Política

O Falso Nacionalismo Brasileiro

O Brasil nasceu católico e se quiser recuperar a saúde moral de seu povo e de suas instituições deve voltar a sê-lo.

FPor Felipe Lencioni
15 de fev. de 202680 Visitas
O Falso Nacionalismo Brasileiro

Quase sempre e principalmente em época de eleição surge, no debate público, um discurso inflamado de “amor ao Brasil” que se limita a palavras de ordem, bandeiras do país e promessas de crescimento econômico. Fala-se em soberania, em indústria forte, em independência geopolítica. Tudo é legítimo. Mas há uma pergunta que precisa ser feita: sobre quais fundamentos espirituais e históricos se sustenta esse nacionalismo? Sem raízes, ele não passa de retórica. E, no caso brasileiro, sem o catolicismo, não existe verdadeiro nacionalismo.

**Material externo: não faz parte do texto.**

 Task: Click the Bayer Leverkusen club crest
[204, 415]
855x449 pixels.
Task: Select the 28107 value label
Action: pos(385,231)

Antes da chegada dos portugueses, não havia aqui uma civilização, uma pátria organizada ou uma consciência nacional. Existiam várias tribos, culturas e línguas, muitas vezes em conflito entre si. Não se trata de negar a dignidade dos povos indígenas, mas de reconhecer um fato histórico, não havia um Estado, nem instituições permanentes, nem uma unidade política ou cultural que pudesse ser chamada de Brasil.

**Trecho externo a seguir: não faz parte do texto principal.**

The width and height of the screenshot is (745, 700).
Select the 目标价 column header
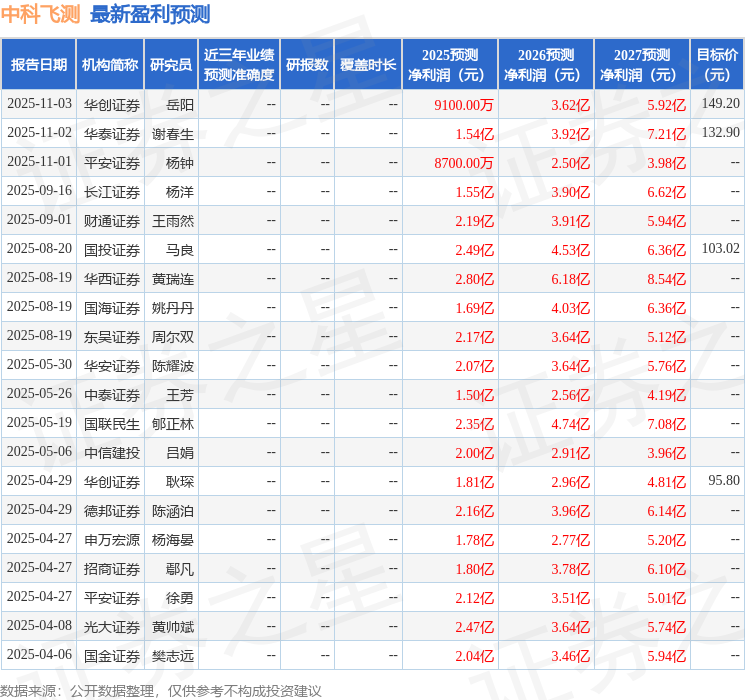[x=717, y=65]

É com a chegada de Portugal que nasce a Terra de Santa Cruz. E não apenas com um objetivo econômico, como tentam afirmar falsamente os marxistas e liberais, mas como uma obra civilizacional. Foram os portugueses que trouxeram as primeiras instituições estáveis, a administração, as Santas Casas de Misericórdia, embriões dos primeiros hospitais. Foram eles que lançaram as bases daquilo que hoje chamamos Brasil.

A ação missionária foi decisiva. A Companhia de Jesus assumiu papel central na evangelização e na organização social das novas terras. Entre seus membros, destaca-se o heroísmo de São José de Anchieta, que enfrentou perigos, doenças e conflitos para catequizar, educar e pacificar. Anchieta não foi apenas um missionário, foi um dos fundadores espirituais do Brasil, ajudando a formar uma identidade que transcendia etnias e tribos sob a mesma fé.

Tal unidade começaria a se manifestar de modo concreto na Batalha de Guararapes. Brancos, negros e indígenas lutaram lado a lado contra a invasão holandesa. Mais do que um confronto militar, Guararapes simboliza o nascimento de um povo consciente de si. Sob a mesma fé e sob a mesma bandeira, diferentes origens se reconheceram como parte de uma só terra.

O que uniu esses homens não foi apenas um interesse econômico ou uma estratégia política. Foi uma cosmovisão comum, uma fé partilhada, uma compreensão de ordem moral que vinha da Igreja. O catolicismo não foi um elemento periférico: ele moldou as leis, as festas, o calendário, a arquitetura, a educação, a família e a própria noção de autoridade. Em suma, estruturou a civilização brasileira.

Por isso, o nacionalismo que ignora essa herança é um nacionalismo vazio. Defender apenas a soberania nacional ou o desenvolvimento industrial é insuficiente. Uma pátria não vive só de aço e fronteiras. Vive de alma. E a alma do Brasil foi formada pela Fé Católica.

Se o Brasil nasceu sob o sinal da Cruz, qualquer projeto nacional que pretenda tirar o madeiro do centro da Pátria, compromete a própria identidade que diz defender. Sem a religião que praticamente construiu o país, suas instituições, sua cultura e sua unidade, o nacionalismo se reduz a pragmatismo político.

Um verdadeiro nacionalismo brasileiro precisa reconhecer que a nação não é apenas território e mercado, mas também tradição, doutrina e fé. Sem esse fundamento, restará apenas um nacionalismo sem sentido.

Contrariando os judeus que diziam ao serem perguntados por Pilatos: "Ireis crucificar mesmo o Vosso Rei?" e eles responderam: "Nós não temos outro rei senão César." (João 19: 15).

Nós devemos dizer a todos: "Nosso único Rei é Nosso Senhor Jesus Cristo e sem Ele nenhum projeto de Pátria dará certo."